(Task input)
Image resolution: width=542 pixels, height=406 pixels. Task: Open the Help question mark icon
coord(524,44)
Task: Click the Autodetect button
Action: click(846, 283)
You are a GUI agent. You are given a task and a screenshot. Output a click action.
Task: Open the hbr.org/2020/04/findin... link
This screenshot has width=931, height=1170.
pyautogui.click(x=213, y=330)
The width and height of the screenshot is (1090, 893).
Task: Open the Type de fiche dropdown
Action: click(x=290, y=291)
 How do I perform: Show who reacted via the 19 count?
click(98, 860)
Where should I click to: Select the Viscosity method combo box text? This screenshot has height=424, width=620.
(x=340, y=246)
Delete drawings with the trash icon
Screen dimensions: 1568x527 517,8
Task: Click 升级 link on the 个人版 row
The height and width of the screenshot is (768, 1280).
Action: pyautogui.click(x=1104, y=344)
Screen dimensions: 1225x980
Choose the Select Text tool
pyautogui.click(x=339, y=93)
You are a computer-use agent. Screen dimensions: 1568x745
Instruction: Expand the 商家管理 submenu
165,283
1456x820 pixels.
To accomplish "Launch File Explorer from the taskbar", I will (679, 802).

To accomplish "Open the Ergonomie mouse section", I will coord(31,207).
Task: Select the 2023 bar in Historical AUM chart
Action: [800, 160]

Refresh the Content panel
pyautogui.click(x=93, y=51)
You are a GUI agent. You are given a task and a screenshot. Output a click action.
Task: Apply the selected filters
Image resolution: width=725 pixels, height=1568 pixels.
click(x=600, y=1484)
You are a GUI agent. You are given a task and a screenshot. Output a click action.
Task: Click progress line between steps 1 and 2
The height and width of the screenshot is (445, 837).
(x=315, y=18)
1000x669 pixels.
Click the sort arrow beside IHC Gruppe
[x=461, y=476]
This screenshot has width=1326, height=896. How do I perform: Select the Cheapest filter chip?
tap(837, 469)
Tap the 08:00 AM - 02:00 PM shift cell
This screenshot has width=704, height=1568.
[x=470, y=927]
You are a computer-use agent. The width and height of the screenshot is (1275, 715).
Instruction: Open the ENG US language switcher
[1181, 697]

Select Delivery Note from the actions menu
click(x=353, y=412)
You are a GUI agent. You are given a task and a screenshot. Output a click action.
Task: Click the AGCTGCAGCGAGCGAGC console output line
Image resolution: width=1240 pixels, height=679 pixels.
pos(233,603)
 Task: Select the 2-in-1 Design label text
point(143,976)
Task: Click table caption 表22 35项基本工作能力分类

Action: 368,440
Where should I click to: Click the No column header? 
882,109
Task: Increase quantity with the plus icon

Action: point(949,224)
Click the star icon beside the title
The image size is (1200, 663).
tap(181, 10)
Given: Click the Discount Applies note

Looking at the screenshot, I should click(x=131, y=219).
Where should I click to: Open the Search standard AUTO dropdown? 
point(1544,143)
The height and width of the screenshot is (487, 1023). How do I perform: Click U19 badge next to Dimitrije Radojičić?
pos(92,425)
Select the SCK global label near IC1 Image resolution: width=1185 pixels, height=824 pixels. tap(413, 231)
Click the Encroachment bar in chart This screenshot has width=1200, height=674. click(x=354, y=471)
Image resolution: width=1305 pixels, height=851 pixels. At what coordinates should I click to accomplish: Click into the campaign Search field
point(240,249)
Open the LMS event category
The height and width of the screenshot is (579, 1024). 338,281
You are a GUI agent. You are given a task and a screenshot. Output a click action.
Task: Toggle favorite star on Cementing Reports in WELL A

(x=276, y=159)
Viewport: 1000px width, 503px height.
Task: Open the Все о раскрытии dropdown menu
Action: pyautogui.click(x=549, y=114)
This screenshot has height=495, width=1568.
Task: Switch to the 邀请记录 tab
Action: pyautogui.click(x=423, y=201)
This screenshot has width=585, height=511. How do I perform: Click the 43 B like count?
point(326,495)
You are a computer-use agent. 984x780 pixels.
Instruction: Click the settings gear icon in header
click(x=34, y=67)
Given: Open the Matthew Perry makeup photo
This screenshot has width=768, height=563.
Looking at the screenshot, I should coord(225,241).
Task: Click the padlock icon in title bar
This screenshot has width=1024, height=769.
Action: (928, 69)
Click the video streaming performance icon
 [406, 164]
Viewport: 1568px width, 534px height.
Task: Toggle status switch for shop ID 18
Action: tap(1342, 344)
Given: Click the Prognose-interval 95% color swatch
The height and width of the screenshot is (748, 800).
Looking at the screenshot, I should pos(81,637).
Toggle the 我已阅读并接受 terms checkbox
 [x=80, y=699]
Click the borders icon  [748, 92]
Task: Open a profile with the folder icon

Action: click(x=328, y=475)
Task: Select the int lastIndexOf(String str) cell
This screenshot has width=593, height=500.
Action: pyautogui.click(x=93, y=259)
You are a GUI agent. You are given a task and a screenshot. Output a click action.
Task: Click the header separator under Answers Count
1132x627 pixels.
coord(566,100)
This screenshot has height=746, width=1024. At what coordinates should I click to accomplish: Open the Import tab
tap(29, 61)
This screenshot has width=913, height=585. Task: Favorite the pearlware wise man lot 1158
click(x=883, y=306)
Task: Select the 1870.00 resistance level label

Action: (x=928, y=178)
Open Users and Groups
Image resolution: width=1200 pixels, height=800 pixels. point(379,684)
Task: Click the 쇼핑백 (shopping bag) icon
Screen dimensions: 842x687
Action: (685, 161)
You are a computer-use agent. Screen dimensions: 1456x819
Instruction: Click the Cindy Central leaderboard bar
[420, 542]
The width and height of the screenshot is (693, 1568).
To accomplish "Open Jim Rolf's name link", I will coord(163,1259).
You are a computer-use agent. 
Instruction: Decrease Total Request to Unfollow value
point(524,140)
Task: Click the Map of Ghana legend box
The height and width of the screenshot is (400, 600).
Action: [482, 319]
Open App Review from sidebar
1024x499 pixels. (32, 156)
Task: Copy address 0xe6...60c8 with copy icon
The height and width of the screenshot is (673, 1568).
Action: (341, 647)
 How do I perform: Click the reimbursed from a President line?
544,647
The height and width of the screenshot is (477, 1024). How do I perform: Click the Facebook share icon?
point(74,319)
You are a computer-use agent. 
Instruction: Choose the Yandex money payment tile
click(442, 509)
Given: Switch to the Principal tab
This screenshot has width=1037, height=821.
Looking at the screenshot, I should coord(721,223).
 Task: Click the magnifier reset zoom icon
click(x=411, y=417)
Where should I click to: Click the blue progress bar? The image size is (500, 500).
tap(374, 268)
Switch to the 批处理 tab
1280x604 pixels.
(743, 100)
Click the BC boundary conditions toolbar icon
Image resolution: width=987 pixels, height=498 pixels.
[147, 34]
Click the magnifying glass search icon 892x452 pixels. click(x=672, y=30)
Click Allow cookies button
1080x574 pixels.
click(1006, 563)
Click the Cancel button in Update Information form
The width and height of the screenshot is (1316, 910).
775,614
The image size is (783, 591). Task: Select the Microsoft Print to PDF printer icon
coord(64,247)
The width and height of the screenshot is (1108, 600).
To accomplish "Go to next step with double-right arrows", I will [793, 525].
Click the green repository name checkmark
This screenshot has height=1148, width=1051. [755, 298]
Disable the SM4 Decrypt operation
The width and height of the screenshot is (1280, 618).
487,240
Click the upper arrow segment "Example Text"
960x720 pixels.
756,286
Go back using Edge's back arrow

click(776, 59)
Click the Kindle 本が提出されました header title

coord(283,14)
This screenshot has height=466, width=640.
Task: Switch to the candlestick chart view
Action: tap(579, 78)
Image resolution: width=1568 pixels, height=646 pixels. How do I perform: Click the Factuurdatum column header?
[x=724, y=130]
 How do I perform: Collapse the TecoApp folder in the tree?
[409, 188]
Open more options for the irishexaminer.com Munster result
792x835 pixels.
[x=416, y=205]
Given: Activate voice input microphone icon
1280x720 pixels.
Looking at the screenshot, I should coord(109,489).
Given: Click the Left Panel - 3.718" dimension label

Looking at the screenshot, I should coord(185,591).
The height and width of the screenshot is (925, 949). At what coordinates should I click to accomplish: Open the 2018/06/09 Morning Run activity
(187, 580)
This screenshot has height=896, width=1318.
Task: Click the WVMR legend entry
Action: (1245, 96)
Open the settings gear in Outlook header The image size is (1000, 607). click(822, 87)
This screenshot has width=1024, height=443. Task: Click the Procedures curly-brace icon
(End Task input)
▶ **What the task requires**
Give the count of lines above that include the word "link", stating no other information.

▶ **Written answer**
3